One need only reference findings indicating the diminished weakfish population is now taking the brunt of the bass mass. This has been proven in the most definitive study of weakies, a lengthily titled report, “An integrated tagging and catch-curve model reveals high and seasonally-varying natural mortality for a fish population at low stock biomass.”
While I paid to read the entire study, its free abstract states, “Our seasonal analyses showed that a large portion of (weakfish) mortality occurred from fall to spring, coinciding with weakfish migration and overwintering periods on the continental shelf. Through an integrated modeling approach, our study provides insights into the magnitude, timing, and sources of weakfish mortality, and enhances understanding of weakfish population dynamics to guide management strategies.”
Highly significant is a prime finding that “Weakfish natural mortality far exceeds fishing mortality.” That presents a perplexing conservation concept. Virtually no amount of weakfish conservation by anglers, even a moratorium, will stem the slide of the species. “Weakfish stock rebuilding is currently impaired by high natural mortality,” per the study.
Things get a tad sticky for sportsmen when mortality specificity steps in. “Striped bass and dolphin” are singled out, almost exclusively, as the ravenous root of natural morbidity.
But I’m not going where you might suspect. While it is ongoingly proven that babying one species can lead to others being thrown out with the bath/bass water, I’ve come to accept that a democratic and conscientious choice has been made that we as an angling whole simply prefer bass over weakies. It’s a “People have spoken” thing. An ethical problem arises when we refuse to openly admit our choice.
And what good would it do to accept responsibility for weakfish woes? It might actually aid and abet the heightened – and further heightening of – striped bass conservation by lessening the need to duly consider holistic fishery conservation.
Long live stripers – may we not someday get bored with catching just them.
RUNDOWN: One word covers all catching of late: stripers. If you’re wanting to add another word: big stripers. Boat fishermen have hauled in eye-openers at an amazing catch-and-release clip. It has become a fall-time fishing slam dunk. It’s that certain, to the degree it’s the most powerful gamefishery of the year, acknowledging fluke are competitive, but not nearly to the same battling gamefish degree.
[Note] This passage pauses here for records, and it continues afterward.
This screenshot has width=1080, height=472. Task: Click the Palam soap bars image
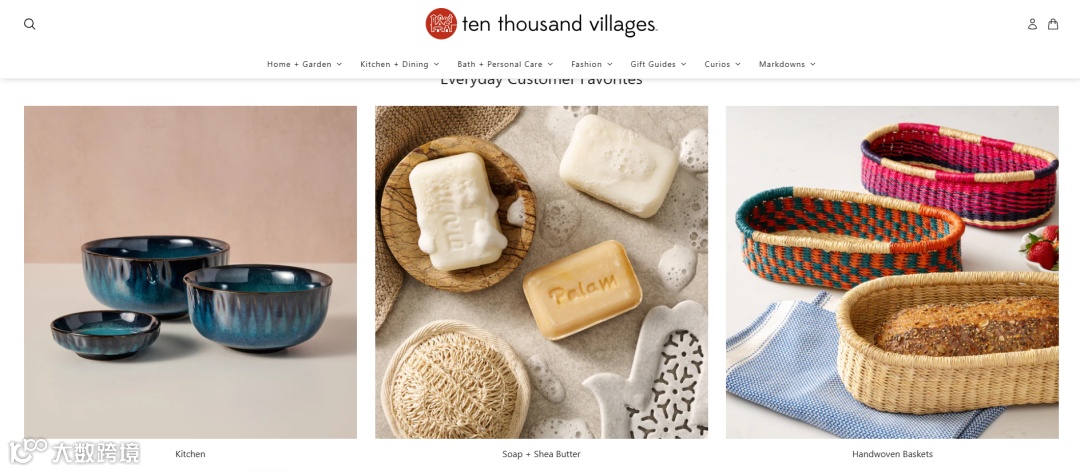[541, 272]
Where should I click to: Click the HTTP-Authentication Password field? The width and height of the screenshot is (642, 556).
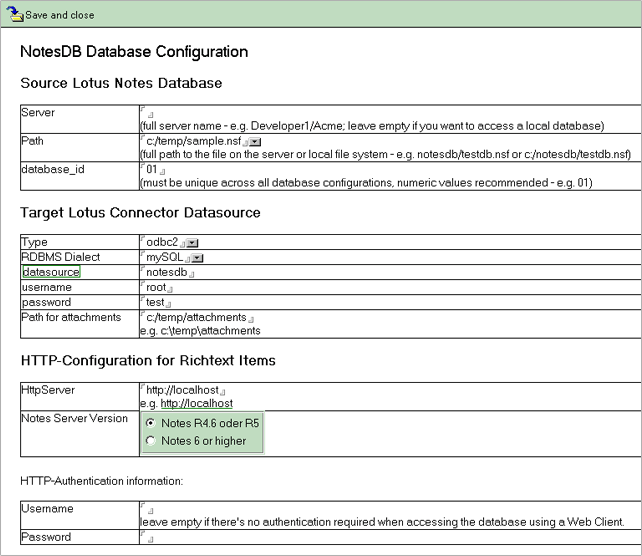pyautogui.click(x=147, y=538)
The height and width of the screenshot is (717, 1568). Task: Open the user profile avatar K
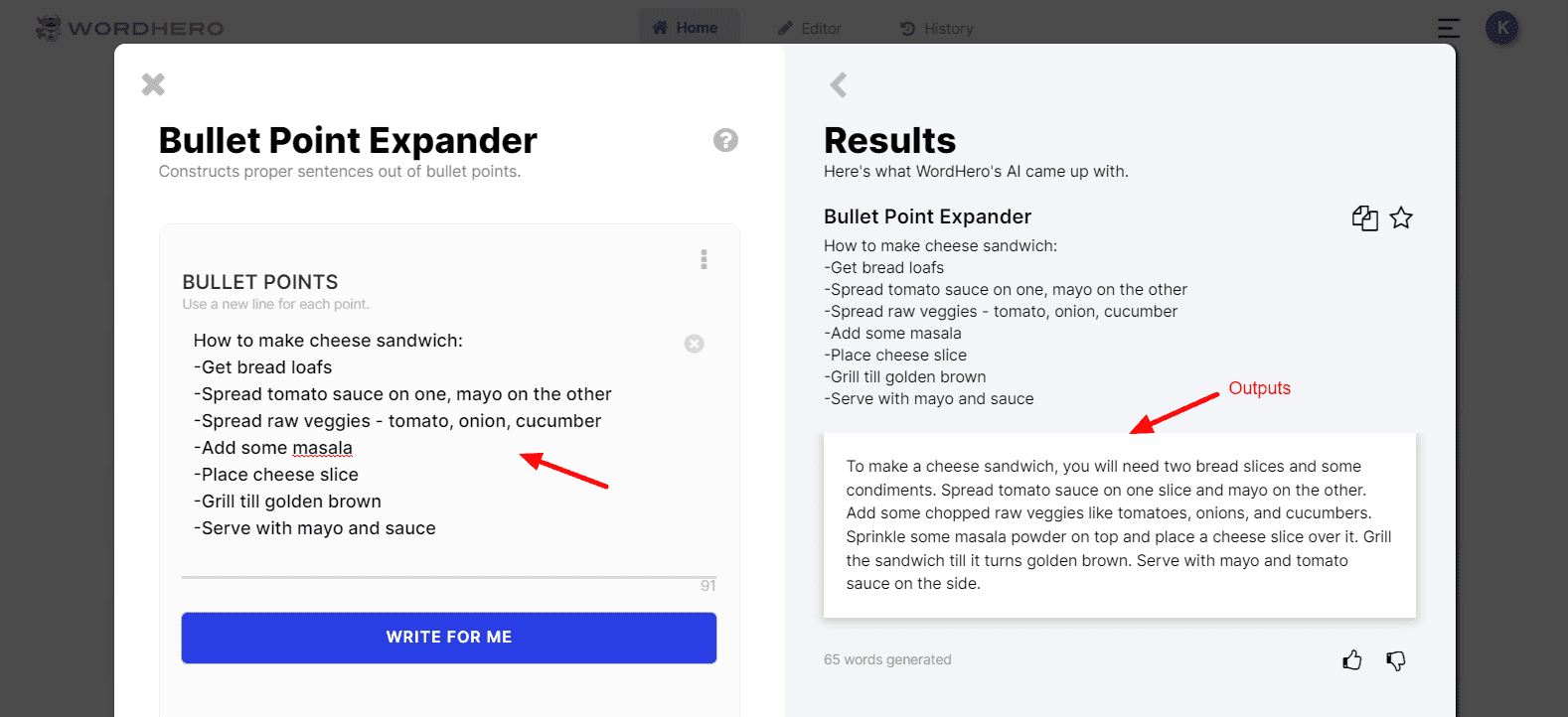[x=1502, y=28]
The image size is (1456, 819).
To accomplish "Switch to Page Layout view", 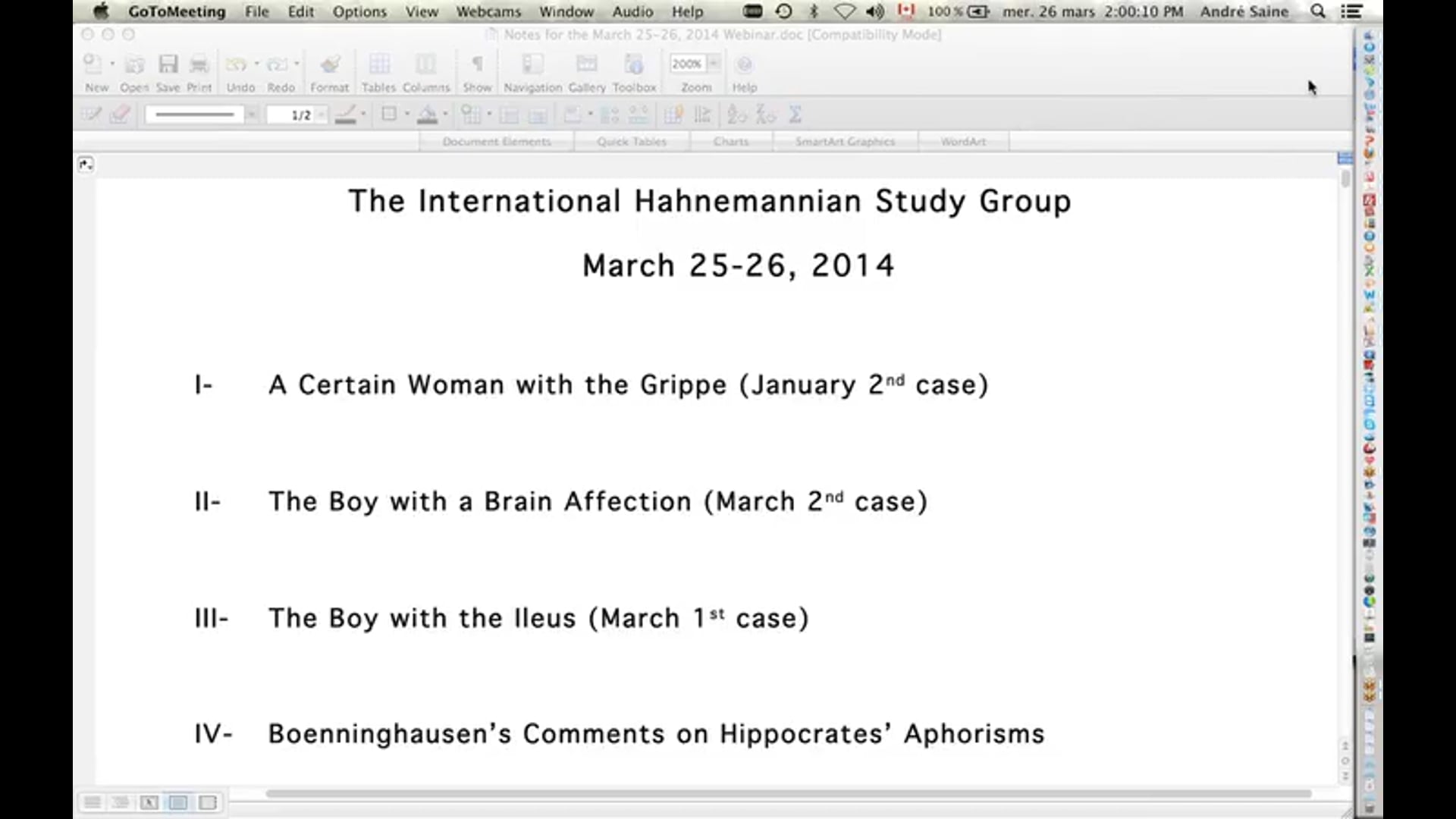I will 179,802.
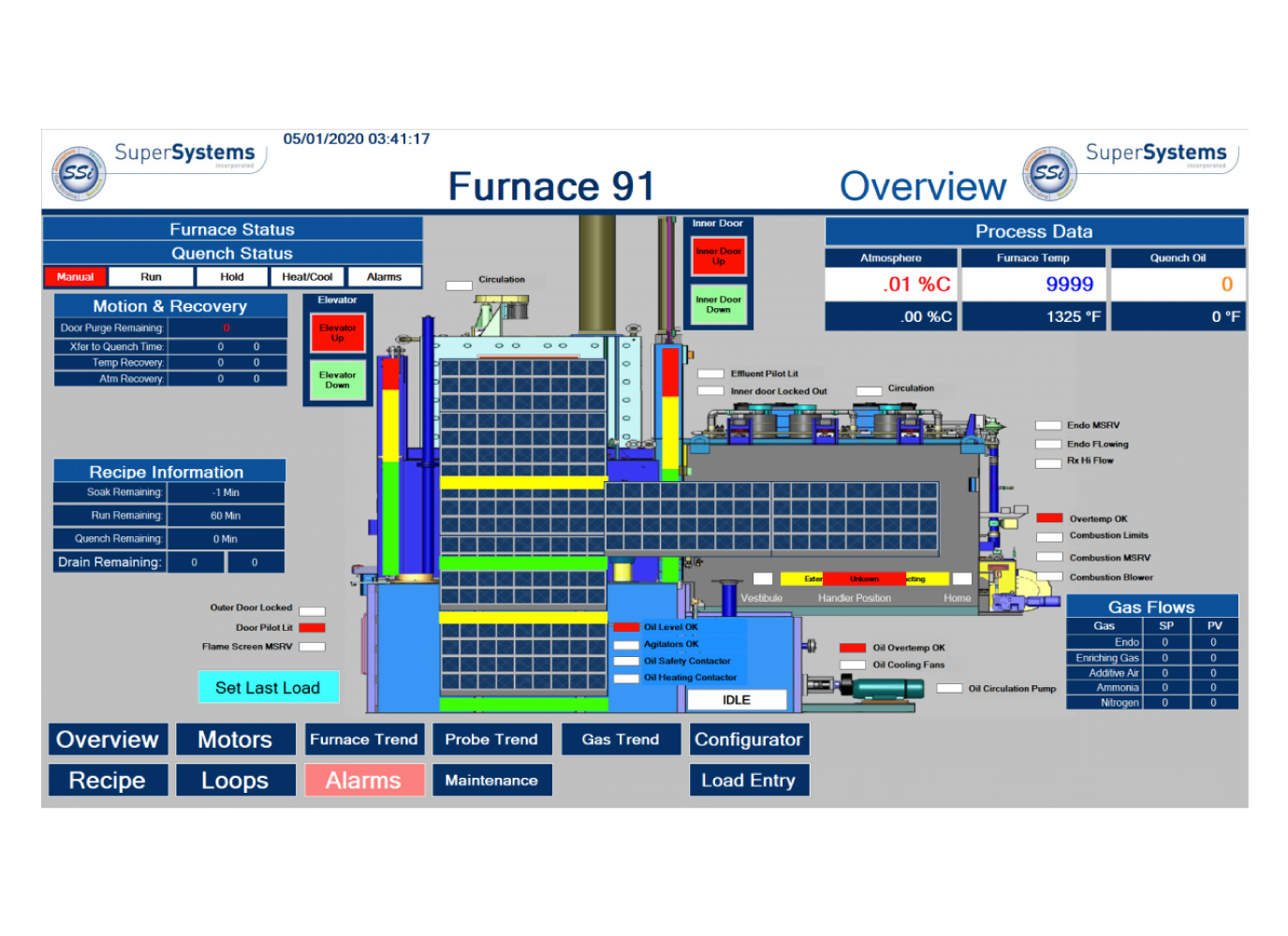Click the Overtemp OK red indicator
1288x936 pixels.
(1049, 519)
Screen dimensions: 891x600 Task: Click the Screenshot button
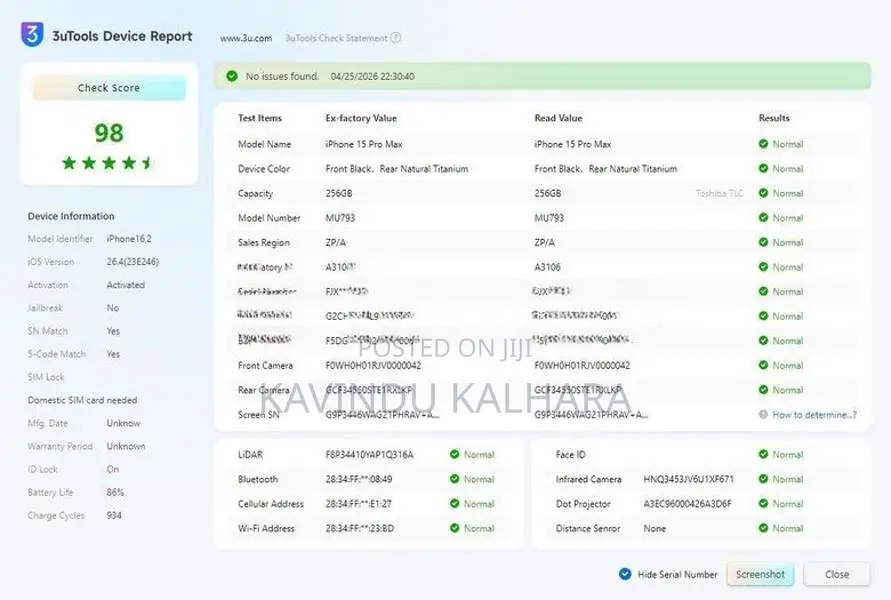click(x=760, y=574)
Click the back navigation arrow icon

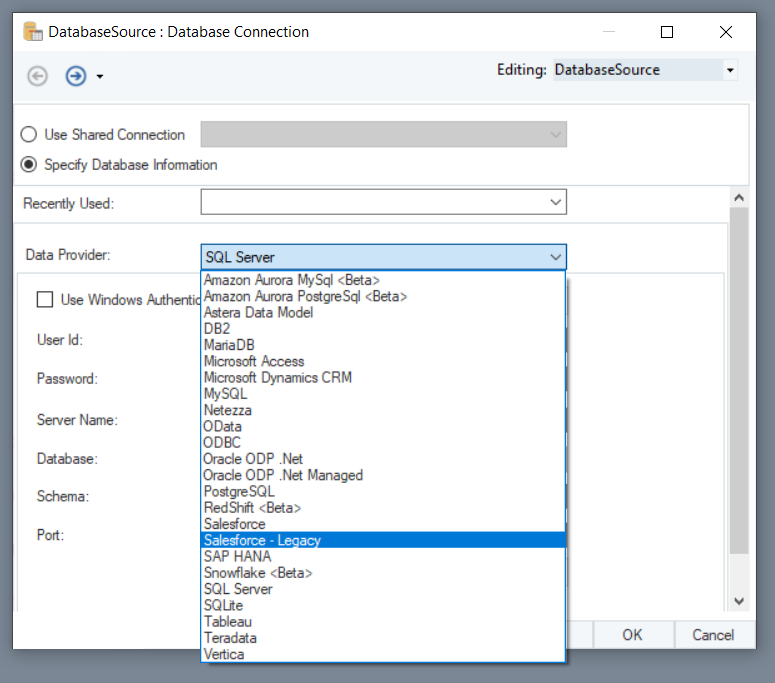point(38,76)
There are also bass as surfside attractions. They’re making their own striper stir, showing in “derby” dimensions, referring to the days when big-ass bass could be kept and weighed into the annual fall surf fishing extravaganza.
I’ll daringly suggest the 2022 LBI Surf Fishing Classic might have rated among the best ever for mongo striper weigh-ins, even taking in the contest’s entire historic run. I’ll enumerate by guessing a dozen or more fish over 35 pounds would have been entered – with a 50 or two going head-to-head. I base this on the known caught-and-released suds stripers taken to date.
But, Jay, it’s bass blasphemy to even ponder such anti-striper mayhem!
Forgive me, for I have bassedly sinned. But since I’m on a roll, I’ll go whole hog/cow by praying to surfcasting gods that we, as surf fishermen, may someday be exclusively allowed to keep a trophy fish – maybe only between October and December.
Allowing surfcasters to keep a well-regulated single daily fish of at least 40 inches would, firstly, represent little more than a drop in the bass biomass bucket since it would be far less attrition than the post-release mortality associated with all forms of bassing. Secondly, such insightful managerial allowances would breathe life back into the surf fishing tournament realm.
If it sounds like I’m rallying to get mobile fishermen and surfcasters to unite, so be it – and overdue.